## Extrait du texte
Un drame donc se joue dont la fin n’est pas écrite et déjà dans la mêlée confuse émergent les deux personnages autour desquels se nouent la tragédie : le président ukrainien Zelensky et le président Poutine. Plus que deux hommes d’Etat se sont deux figures qui progressivement se dessinent : celle du héros et son double obscur, le côté sombre de la Force.

En m’appuyant sur les images créées par les street artistes et les illustrateurs, images véhiculées par les réseaux sociaux, mon objectif dans cet article est de suivre la formation de deux mythes, dont l’un celui du héros se fonde sur son exact contraire.

Le mythe du héros est consubstantiel à ma culture. Les demi-dieux et les héros de l’antiquité grecque et latine ont habité mes rêves d’enfant. Contes et légendes ont été complétés par une abondante littérature épique. Mes héros furent le divin Achille, Ulysse, David et tant d’autres. Des hommes conscients de leur finitude qui narguaient les dieux, s’affrontaient aux déchainements de la nature, se battaient contre de puissants adversaires. C’étaient des guerriers qui par leur courage, leur bravoure, triomphaient des formidables obstacles qui barraient leur chemin. Le sens même du mot « héros » a été associé pour moi à ces exemples. Les autres acceptions étaient des formes dévaluées de la première.

Mes héros fonctionnaient par couple. David et Goliath, Achille et les Troyens, Ulysse et Polyphème. Comme on le voit, la valeur du héros dépendait de celle de son adversaire. Plus ce qui s’oppose à la quête du héros est redoutable, plus l’héroïsme est grand. Une variante de la lutte éternelle du Bien contre le Mal. Du combat de Persée contre Méduse. Du combat fondateur de Saint-Michel contre le dragon. Les superhéros de la Marvel et de DC Comics sont des succédanés étatsuniens fort dégradés des demi-dieux mythologiques.

Aussi ce sont les figures du couple Zelensky/Poutine qui doivent être appréhendées ensemble pour saisir la signification de cette création.

## Consigne
Résumez en deux phrases l'extrait sur Zelensky et Poutine.

[Enregistrements d'un jeu de données]
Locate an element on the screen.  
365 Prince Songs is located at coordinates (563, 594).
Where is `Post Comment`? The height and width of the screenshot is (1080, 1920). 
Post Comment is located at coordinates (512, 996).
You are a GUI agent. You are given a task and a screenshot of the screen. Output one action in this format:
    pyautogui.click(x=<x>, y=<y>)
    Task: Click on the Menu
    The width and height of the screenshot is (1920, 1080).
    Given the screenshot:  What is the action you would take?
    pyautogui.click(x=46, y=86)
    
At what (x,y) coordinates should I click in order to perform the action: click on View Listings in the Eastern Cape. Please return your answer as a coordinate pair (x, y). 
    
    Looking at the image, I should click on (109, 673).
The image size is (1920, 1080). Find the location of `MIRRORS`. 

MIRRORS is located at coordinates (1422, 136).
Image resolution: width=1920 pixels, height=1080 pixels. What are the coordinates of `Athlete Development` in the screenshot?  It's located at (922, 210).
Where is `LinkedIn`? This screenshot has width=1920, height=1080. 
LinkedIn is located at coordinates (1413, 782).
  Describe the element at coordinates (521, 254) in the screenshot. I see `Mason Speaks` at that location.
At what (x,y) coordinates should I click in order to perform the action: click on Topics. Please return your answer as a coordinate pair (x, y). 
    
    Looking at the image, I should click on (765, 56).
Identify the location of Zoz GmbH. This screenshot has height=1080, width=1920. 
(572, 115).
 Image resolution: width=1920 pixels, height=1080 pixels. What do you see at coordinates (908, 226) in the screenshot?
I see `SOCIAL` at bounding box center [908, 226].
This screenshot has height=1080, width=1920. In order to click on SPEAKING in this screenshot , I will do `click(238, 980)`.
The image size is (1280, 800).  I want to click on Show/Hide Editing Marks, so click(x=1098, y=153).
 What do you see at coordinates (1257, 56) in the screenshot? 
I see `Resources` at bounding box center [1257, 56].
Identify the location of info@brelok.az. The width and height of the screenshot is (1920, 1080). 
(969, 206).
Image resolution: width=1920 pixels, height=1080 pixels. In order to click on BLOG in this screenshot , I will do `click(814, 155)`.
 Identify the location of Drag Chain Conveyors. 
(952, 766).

## Réponse
Dans un drame dont la fin n'est pas écrite, Zelensky et Poutine se dessinent comme deux figures, le héros et son double obscur, et l'article vise à suivre la formation de ces deux mythes à partir des images de street artistes et d'illustrateurs diffusées sur les réseaux sociaux. Les héros antiques comme Achille, Ulysse ou David fonctionnaient par couple avec un adversaire dont la valeur faisait celle du héros, et c'est pourquoi les figures de Zelensky et de Poutine doivent être appréhendées ensemble.